Demand Surges For Insurance-Linked Investments
Friday, October 22, 2010
Demand for offshore insurance-linked investments in emerging markets is both
large and underserved, and wealth managers may need to adapt to cater for this
new business, according to a new report.
Current estimates are that less than 5% of all wealth management portfolios
in emerging markets include an insurance component but demand is rising among
individual investors, finds research by Scorpio Partnership, which indicates
that life policy-linked instruments within investment portfolios are expected
to increase to 15% within five years.
This would suggest a high-net-worth market of assets that could incorporate
insurance-wrapped cover of almost USD1.2 trillion, the report suggests.

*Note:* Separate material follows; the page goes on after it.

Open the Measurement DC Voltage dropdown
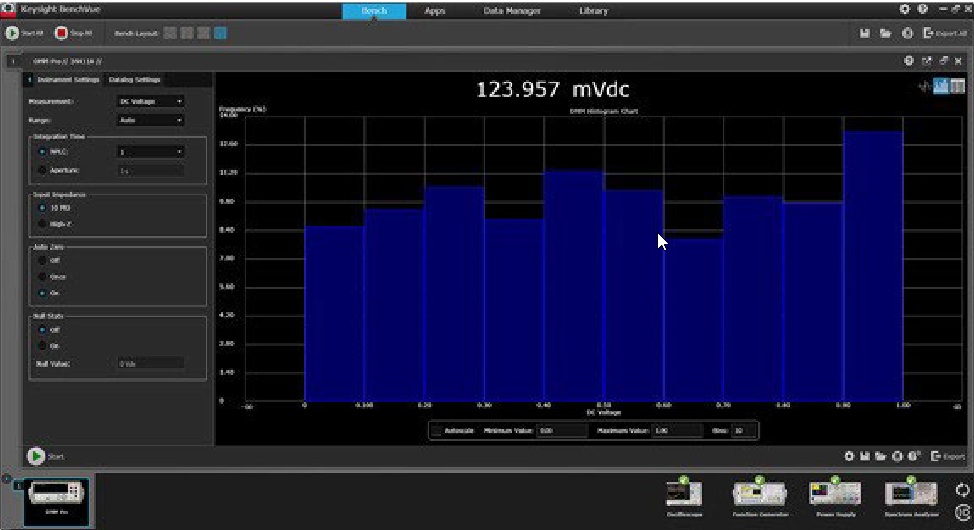Image resolution: width=974 pixels, height=530 pixels. [150, 101]
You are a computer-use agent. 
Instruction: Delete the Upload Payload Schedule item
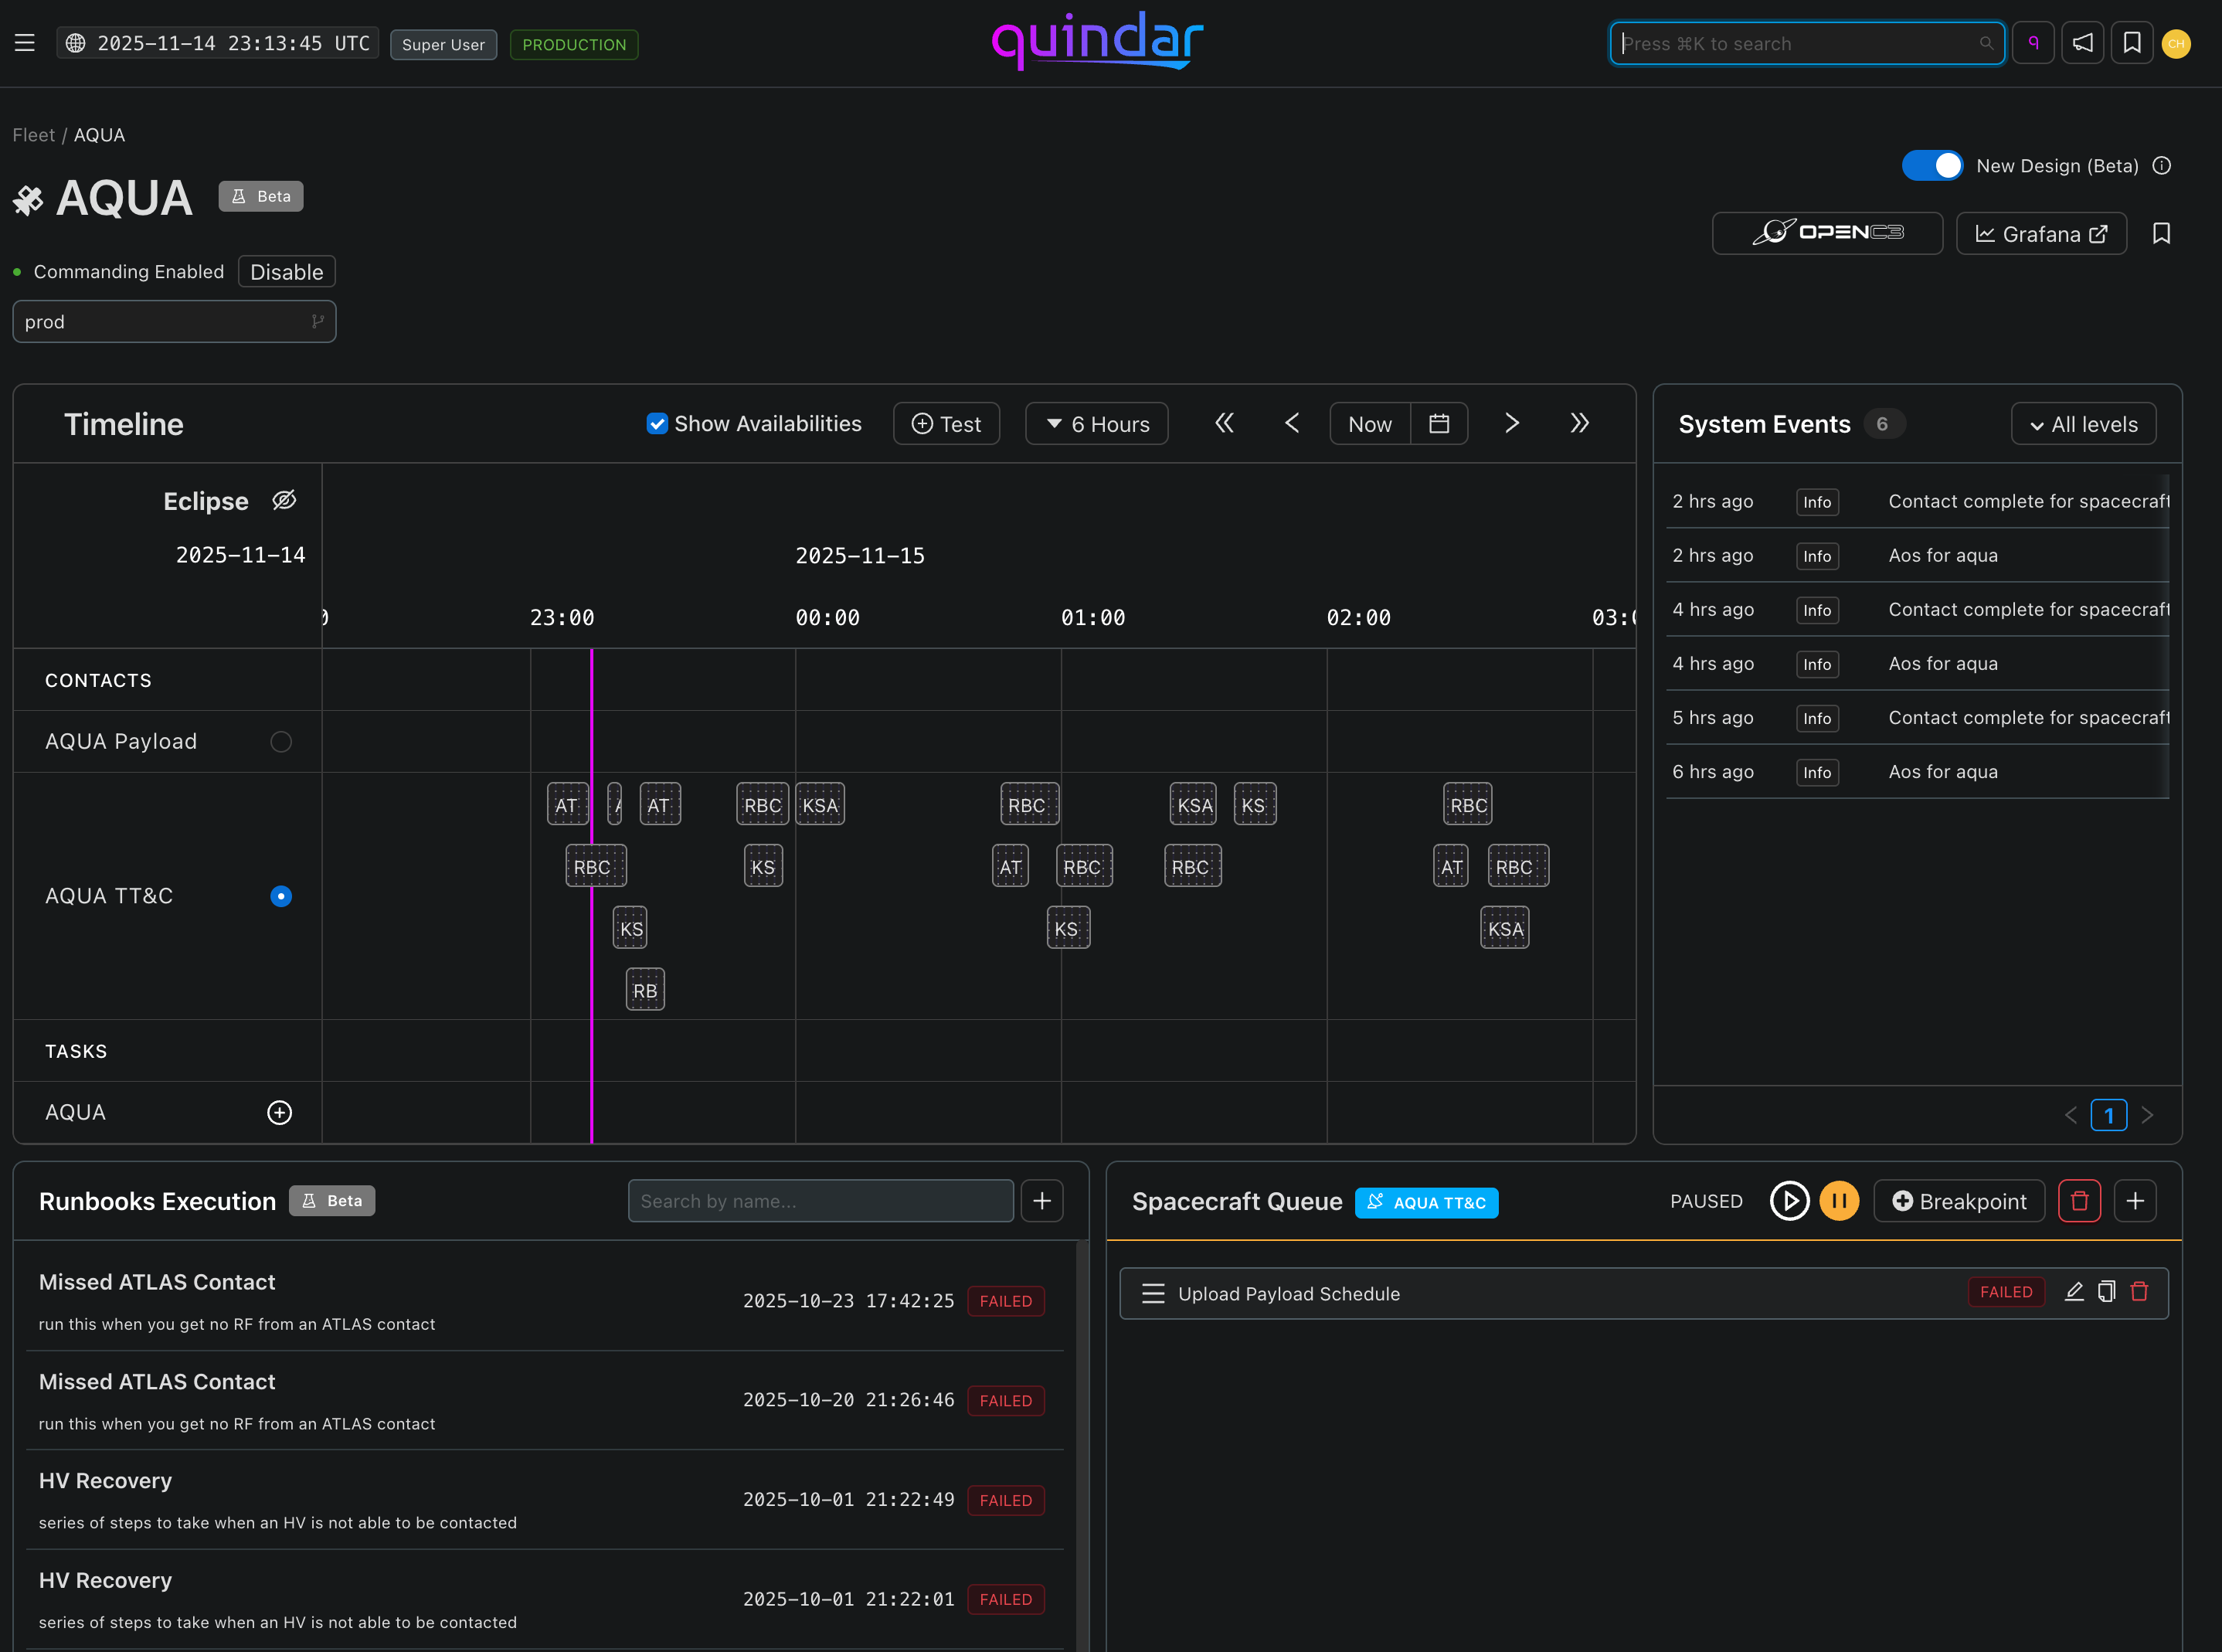[2139, 1292]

“This is an untapped frontier of wealth management, said Sebastian Dovey,
Managing Partner. "To date, in the offshore emerging market context most
private banks have scratched the surface of demand for insurance solutions.
The attitude appears to be that insurance is too complex to sell and so focus
is shifted elsewhere on the product palette. It is our view that in the search
for new and sustainable revenue streams the more forward thinking banks will
now adjust course to incorporate these solutions as there is demand and the
complexity is surmountable."
Based on these demand projections, Scorpio Partnership’s view is that
there is a strategic opportunity for private banks to pro-actively broaden product
capability in this area targeting emerging markets (and as part of a broader
global strategy) and develop a structured approach to the distribution of these
financial solutions to wealthy clients.
Typically, international wealth managers have focused their insurance sales
in emerging markets upon the ultra high-net-worth market, according to Scorpio.
However, the research indicated the real demand (and stronger fee potential)
rests with the USD1m-10m investable asset base.
“Private banks’ still consider insurance a retail issue and ignore
it, often in spite of the relevance for their client base,” stated Dovey.
Scorpio suggests that the interest about insurance-linked investments is the
"stickiness" of the relationship. Both private banks and carriers
acknowledge that life-linked solutions have an average relationship cycle of
10 years. Most bankers noted that this was as much as three times as long as
the typical length of a portfolio relationship with a bank.
“Life policy investments present the banks with a longer and more durable
earning cycle which in current market conditions must be thought of as more
attractive. Indeed, for the right circumstances, the insight strongly suggests
that insurance-linked solutions will become a mainstream product within a decade
in the emerging markets,” said Dovey adding the main delay in this growth
has been the lack of push from the distribution channels of wealth managers.
Nonetheless, Scorpio said that "the opportunities to drive significant
revenue through insurance in the wealth market are clear" and suggested
that private banks should consider the development of a strong internal insurance
advisor capability. Broader education of the banking staff could also increase
awareness and sales, it observed, noting that several banks and life carriers
appear to be starting the process of addressing this.